Eppure in Italia l’avvio dell’attività in agricoltura avviene prevalentemente attraverso l’affitto dei terreni, in conseguenza del loro alto costo, difficilmente sopportabile da un giovane, fatto salvo il caso di una “solida” famiglia alle sue spalle -ricorda Pirrone-. Quindi se non interverranno deroghe, per le nuove generazioni sarà molto più difficile “fare” agricoltura.

Tutto ciò è ancora più incomprensibile se si pensa che la politica non manca di sottolineare mai l’importanza e il nuovo interesse da parte dei cittadini per il settore primario e per le aree rurali -continua la presidente dell’Agia- testimoniato da una forte crescita delle iscrizioni nelle scuole ad indirizzo agrario, sia secondarie (+12%) che universitarie (+45% negli ultimi 5 anni); si tratta, in effetti, di una grande novità, suscitata quasi certamente dagli stili di vita connessi con l’attività agricola e il mondo rurale, anche come conseguenza della crisi “valoriale” del sistema della finanza degli ultimi 10 anni.

Cosa accadrà allora a questa nuova schiera di giovani pieni di tanta buona volontà, motivazione e interesse per l’agricoltura?
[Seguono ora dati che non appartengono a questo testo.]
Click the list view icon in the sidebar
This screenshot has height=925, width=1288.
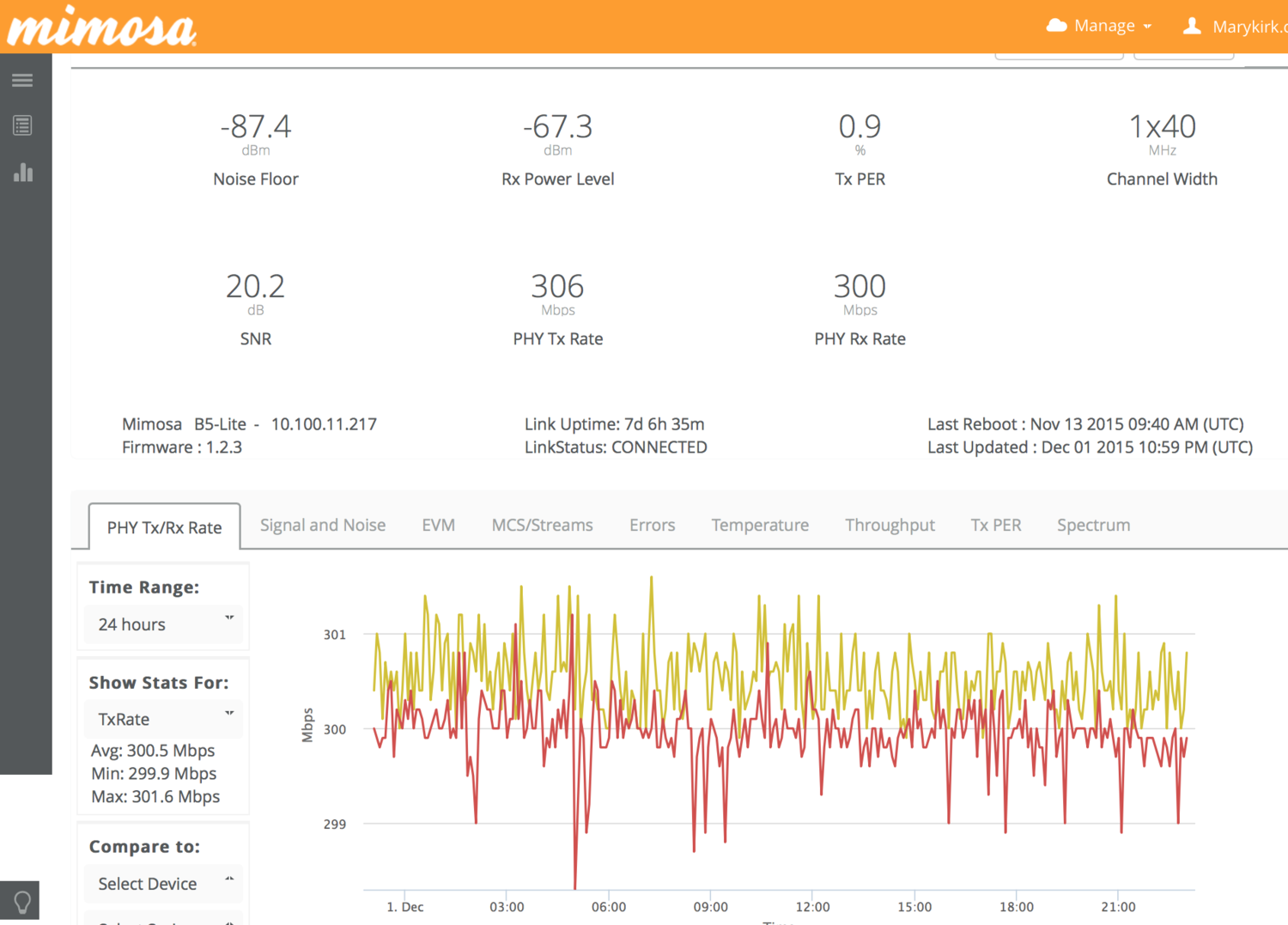pos(22,126)
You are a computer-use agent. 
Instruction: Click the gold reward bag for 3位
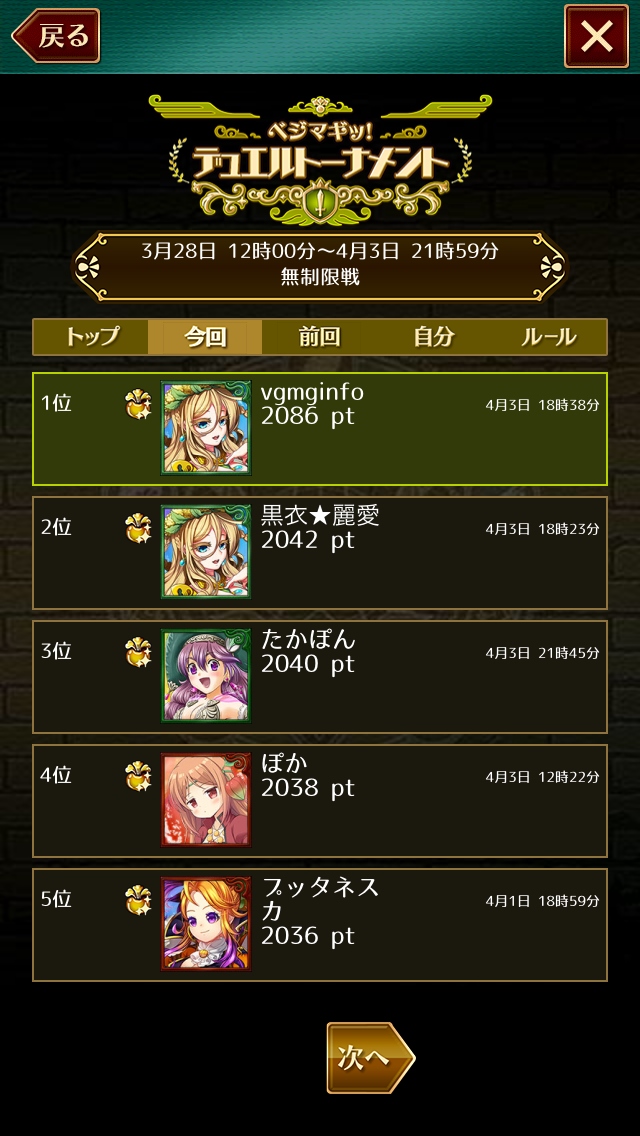138,653
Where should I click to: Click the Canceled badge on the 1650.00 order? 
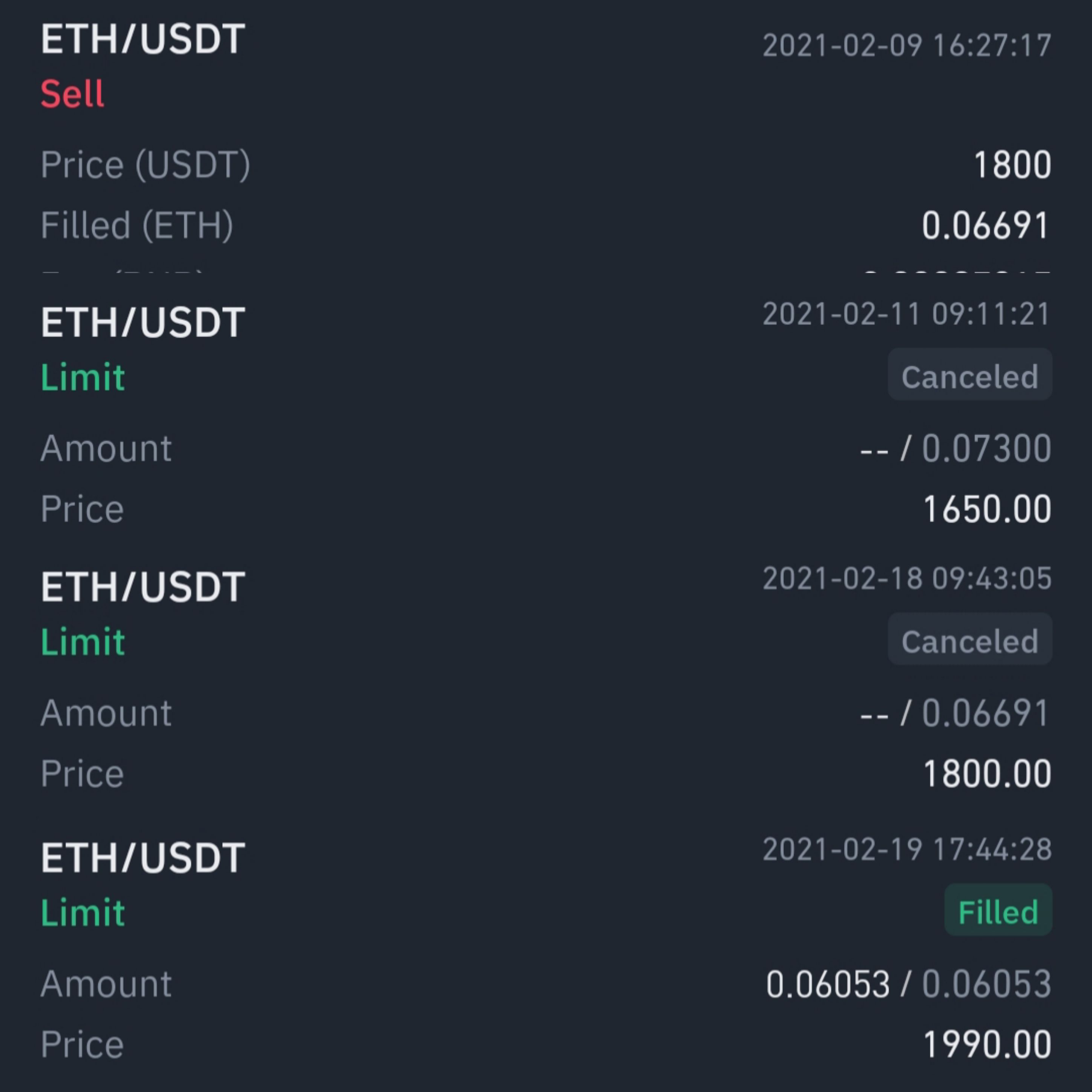coord(970,375)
Un ipotetico giovane che nel 2016 si diplomerà in un istituto agrario italiano, forte degli studi compiuti e dell’interesse che l’ha spinto a seguirli, cercherà di avviare un’impresa in agricoltura e si troverà di fronte al primo problema: accedere alla terra. Quando l’avrà trovata, si accorgerà di non poterla acquistare e si orienterà quindi ad affittarla; il proprietario del terreno, gravato da Imu, la considererà nel canone d’affitto che proporrà al giovane, oltre all’ipotetico guadagno e alle tasse dovute; il giovane che vuole iniziare l’attività agricola pagherà così indirettamente l’Imu che è in capo al proprietario del terreno. Il nostro ipotetico giovane scoprirà presto che il suo vicino di terreno, sebbene sia una grande società, non paga l’Imu e beneficia quindi di un più basso costo d’uso del “capitale fondiario”; si troverà perciò a competere in un mercato nel quale il primario mezzo di produzione, il capitale fondiario appunto, avrà per lui un costo più alto degli altri agricoltori!
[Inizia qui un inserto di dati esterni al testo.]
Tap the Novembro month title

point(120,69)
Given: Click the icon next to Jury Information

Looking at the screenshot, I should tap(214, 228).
Spesso sentiamo parlare delle pari opportunità e del fatto che lo Stato non debba sostituirsi a nessuno dei soggetti attori del sistema economico, ma che il suo unico compito è quello di mettere in condizioni i soggetti che svolgono attività economiche di partire dallo stesso punto; è per questo -evidenzia Pirrone- che riteniamo coerente inserire nella Legge di Stabilità la deroga al pagamento dell’Imu per tutti i proprietari che concedono i terreni in affitto o in uso ai giovani imprenditori agricoli.

La possibilità di derogare al pagamento dell’Imu riservata solo ai trasferimenti intra-familiari è un primo passo utile -conclude la presidente nazionale dell’Agia- ma non sufficiente per tutti quei giovani che non provengono da storie familiari agricole e che, quindi, non dispongono di alcun patrimonio familiare per lo svolgimento dell’attività agricola. È il momento di supportare questo nuovo gruppo di neo-agricoltori che molto potranno fare per il nostro Paese.

Non solo è dimostrato che la politica non ha nessuna idea sulla situazione quotidiana dell’agricoltura italiana ma addirittura vengono sistematicamente ignorate tutte le proposte avanzate dal settore primario. La “filosofia” romana vuole spazzare via il nostro lavoro? Ai posteri le conclusioni!